Peronism

Juan Inigo jinigo at inscri.org.ar
Mon Feb 6 13:06:11 MST 1995


Andy Daitsman writes

>As to Juan's post, well diplomatically the best I can say is that he reminds
>me why I eventually rejected structuralist Marxism.


As I'm not fond of diplomacy's twisted arts of insinuation, I will answer
Andy's message in a straight way.

I'm not actually interest in labeling Peronism this way or that (Populism
Fascism, etc.). What truly moves me to look for the determinations of
peronism is the concrete form I may give to my own political action. But
I've no way to start shaping this action other than through the question,
what is to be done? Of course, the fact itself that I need to formulate
this question shows me that the necessity of my action does not come down
to its form itself. Oh, I could say to myself, it's just a matter of
national ideology. But, then, where does the necessity of this ideology
itself come from? Obviously, I will have to look for it in the specific
form that the Argentine process of capital accumulation takes (even if this
specificity wouldn't go beyond the mere national form this process takes).
But, now, I'll have to look for the necessity of this process in what it is
a simple process of capital accumulation. And I'll have to go on this way
until I face the simplest necessity my action encloses. Nevertheless, once
reached this point, I will still be lacking any answer about what to do. So
the only thing I'll be able to do then, will be to start following with my
though how this simplest necessity realizes itself into its concrete form,
which at its own turn will develop into its own concrete form. And I'll
have to proceed this way until I reach the developed form of this necessity
that has my own political action, and more precisely, my own political
action determined as an action that has needed to follow all this path to
become a conscious action, as its own necessary form of realizing itself.
Free action isn't that which ideally negates the existence of its real
determinations by abstracting from them. Free action is that which
thoroughly follows in thought the development of its real determinations
until recognizing itself as the necessary concrete form that the
realization of these determinations take. What Marx calls "the reproduction
of the concrete through the path of thought."

I'm currently working on the concrete forms and determinations of this
conscious action and the process of cognition through which it regulates
itself in my "Capital's Development into Conscious Revolutionary Action;
Critique of Scientific Theory." In fact, I gave my first steps in this
direction when, at 16, my strong political formation towards the Socialist
Party (which included having suffered from peronist political persecution)
clashed against the real nonexistence of this party and a completely
peronist working-class.

Now, according to Andy

> Granted, Peronism
>occurred at a particular moment in the history of Argentine economic
>development, and you could even argue (persuasively in my opinion) that the
>existence of that moment was essential to allow Peronism to come about, but
>I for one don't see any reason at all why the phrase "ground-rent" should
>even appear in a discussion of the specificity of *Peronism* as a populist
>movement.  We're already deep, deep into ideology here, and economic
>structures simply don't apply.  (Why Peronism, for example, and not
>Varguism?  Or Iban~ecismo, for that matter?)

>From Andy's point of view we have, in the one hand, "a particular moment in
the history of Argentine economic development." In the other hand, we have
Peronism just floating "deep, deep into ideology" when, suddenly, "the
existence of that moment" "allow[ed] Peronism to come about." It could have
even been left there for ever if "Varguism or Iban~ecismo," that were there
floating too, would have taken its place.

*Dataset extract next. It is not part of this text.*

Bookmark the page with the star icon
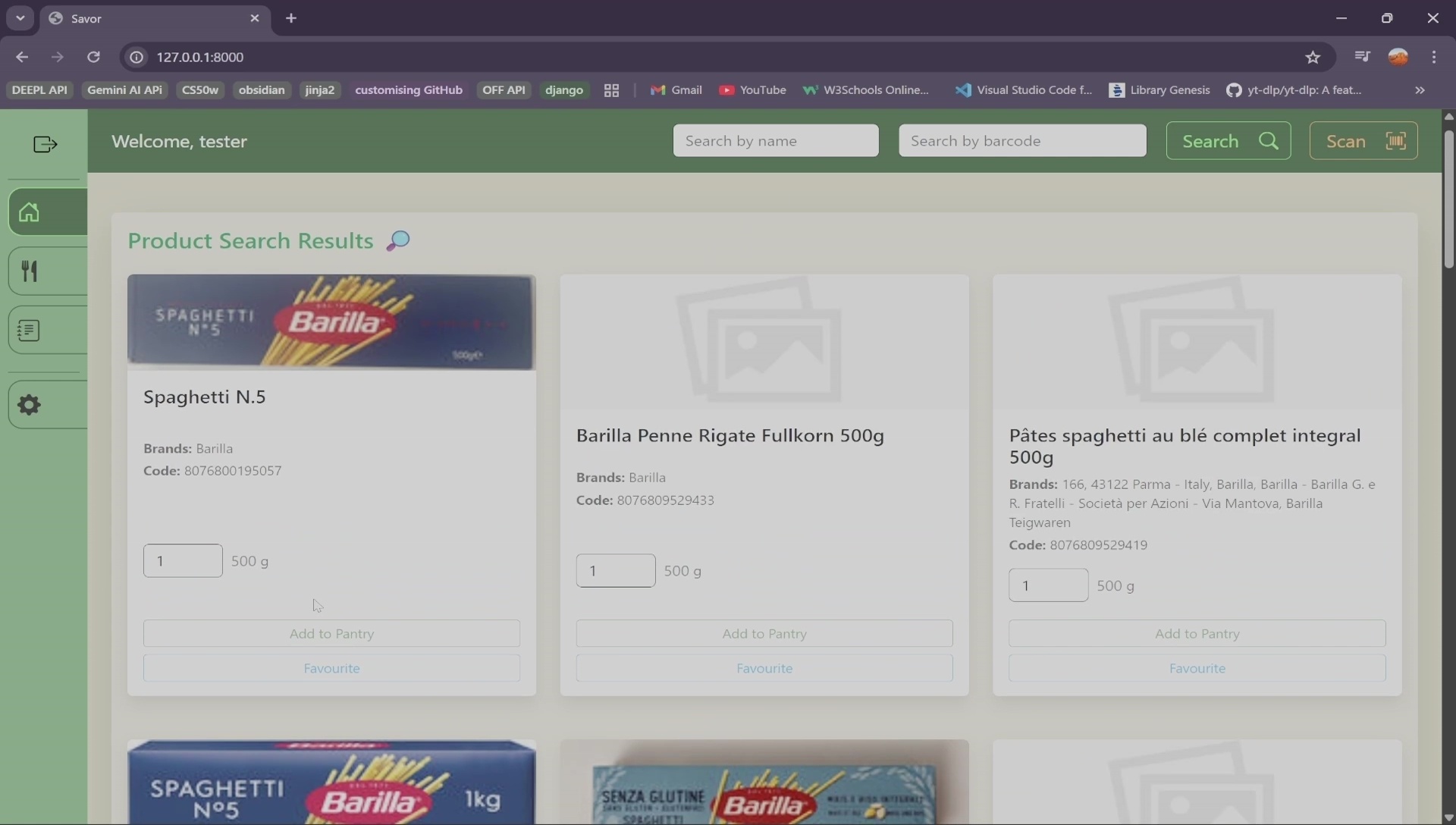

From my point of view, Peronism
is the necessary political concrete form through which that particular
moment in the history of Argentine economic development realizes itself.
Therefore, Peronism is itself that particular moment in action. Or could
there exist a moment in economic development that doesn't need to realize
itself through political action? Could there exist a political action that
is not the concrete form through which a moment in economic development
regulates itself? As soon as it is emptied from its specific determination
as a concrete form through which the appropriation of ground-rent takes
place, peronism can move freely in the nebulous world of ideological
abstractions.

I will come back later concerning the basic appearance that this
appropriation takes in ad hoc economic theory, that is, the so-called
Import-Substituting Industrialization.